Performance Management in a public cloud
First let me clarify the term public cloud here. While a public cloud has many characteristics, the most important ones for this article are that you don’t own the hardware, have limited control over it and can provision new instances on the fly.
If you think about this carefully you will notice immediately that you have fewer problems. You only care about the performance of your application and not at all about the utilization of the hardware – it’s not your hardware after all. Meaning there are no competing goals! Depending on your application you will add a new instance if response time goes down on a specific tier or if you need more throughput than you currently achieve. You provision on the fly, meaning your capacity management is done on the fly as well. Another problem solved. You still run in a shared environment and this will impact you. But your options are limited as you cannot monitor or fix this directly. What you can do is measure the latency of the infrastructure. If you notice a slowdown you can talk to your vendor. Most of the time you will not care and just terminate the old and start a new instance if infrastructure response time goes down. Chances are the new instances are started on a less utilized server and that’s that. I won’t say that this is easy. I also do not say that this is better, but I do say that performance management is easier than in private clouds.

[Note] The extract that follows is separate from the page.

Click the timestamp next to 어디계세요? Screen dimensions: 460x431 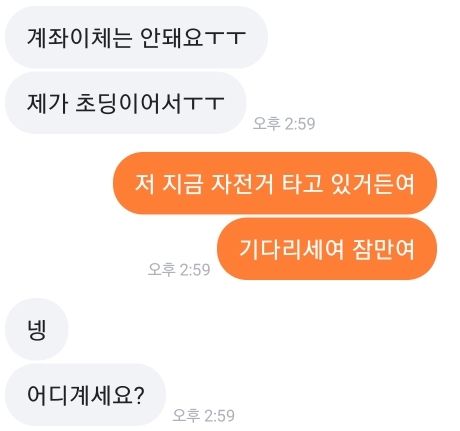coord(204,415)
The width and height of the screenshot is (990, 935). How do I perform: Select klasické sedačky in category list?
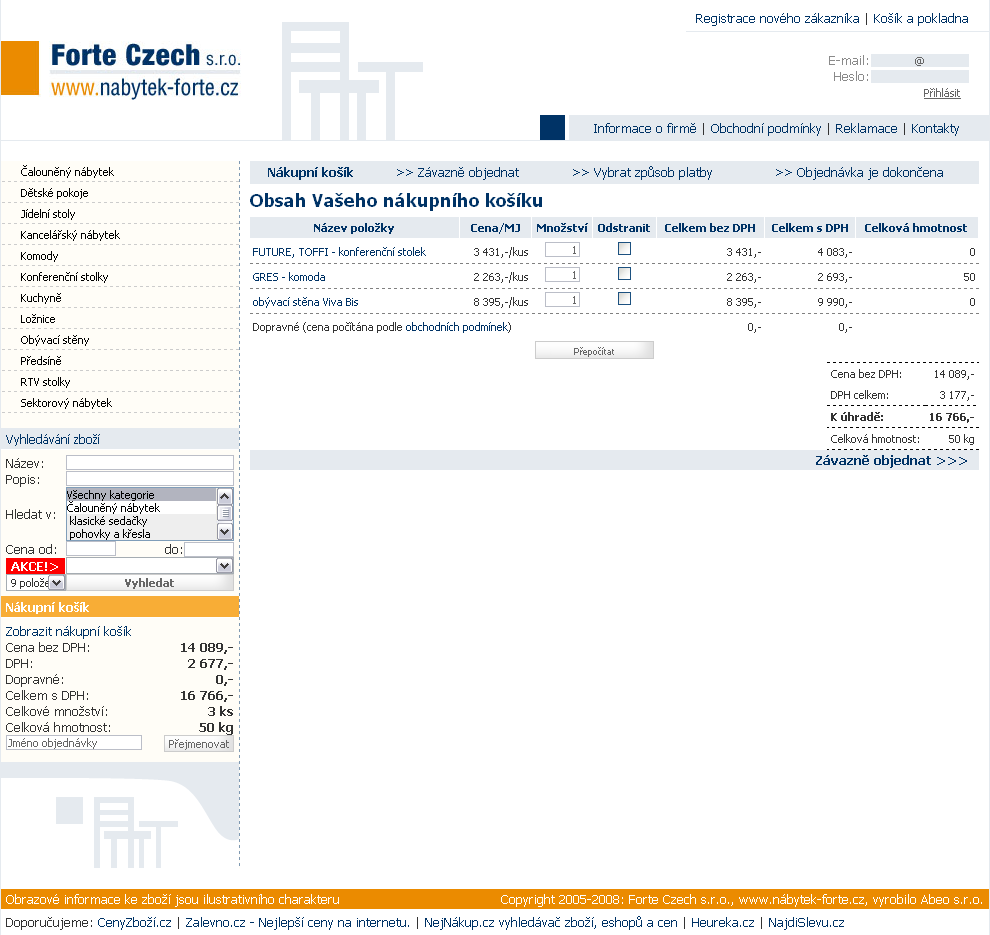point(108,521)
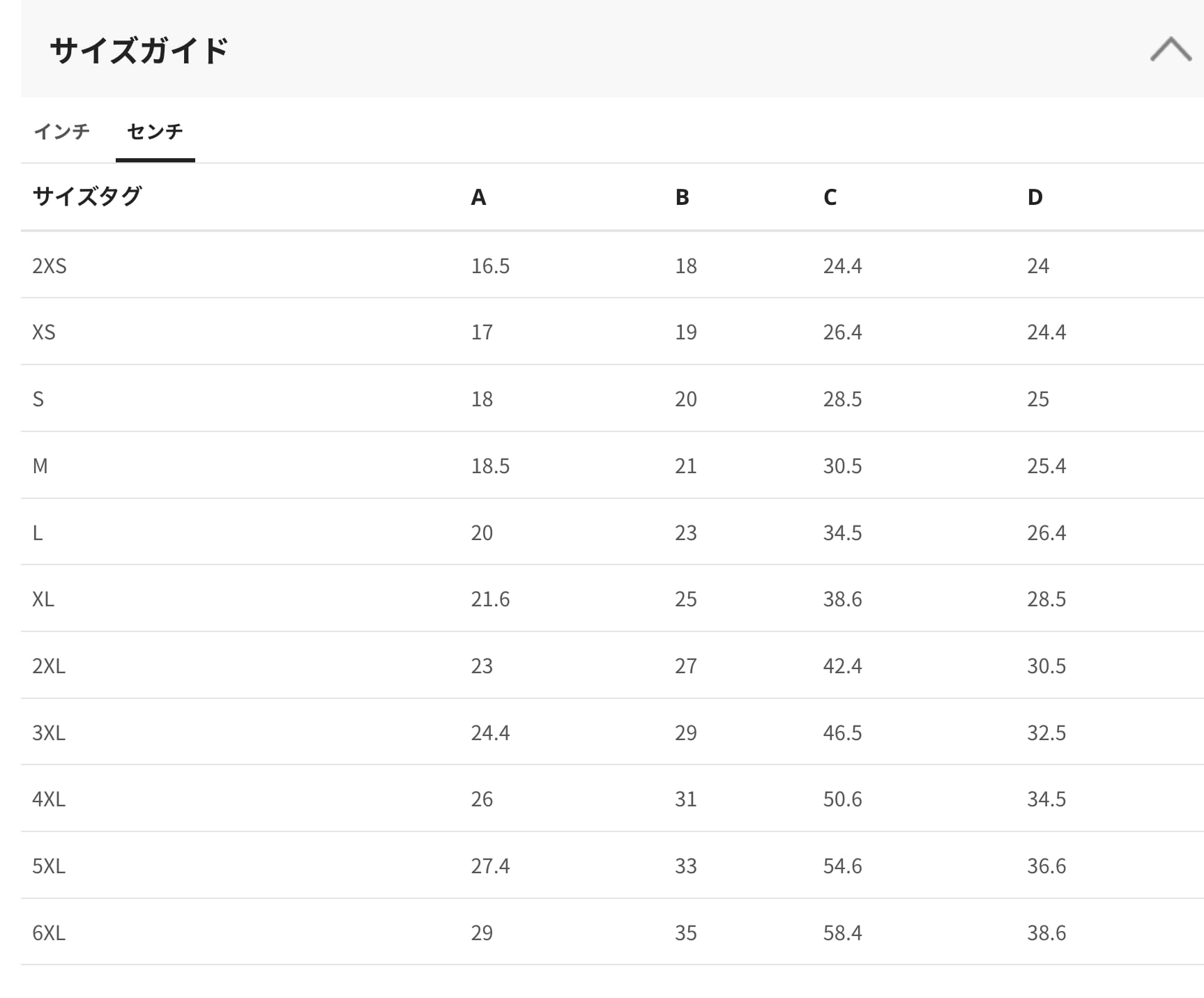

Private and Public cloud strategies are based on similar underlying technologies. Just because they are based on similar technologies, however, doesn’t mean that they are similar in any way in terms of actual usage. In the private cloud, the goal is becoming more efficient by dynamically and automatically allocating resources in order to drive up utilization while also lowering management costs of those many instances. The problem with this is that driving up utilization and having high performance are competing goals. The higher the utilization the more the applications will impact one another. Reaching a balance is highly complex, and is made more complex due to the dynamic nature of the private cloud.
In the public cloud, these competing goals are split – between the cloud provider, who cares about utilization, and the application owner, who cares about performance. In the public cloud the application owner has limited options: he can measure application performance; he can measure the impact of infrastructure degradation on the performance of his business transactions; but he cannot resolve the actual degradation. All he can do is terminate slow instances and/or add new once and in the hope that they will perform at a higher level. In this way, performance in the public cloud is, in fact, easier to manage.
But whether it be public or private you must actively manage performance in a cloud production environment. In the private cloud you need to maintain a balance between high utilization and application performance, which requires you to know what is going under the hood. And without application performance management in the public cloud, application owners are at the mercy of cloud providers, whose goals are not necessarily aligned with yours.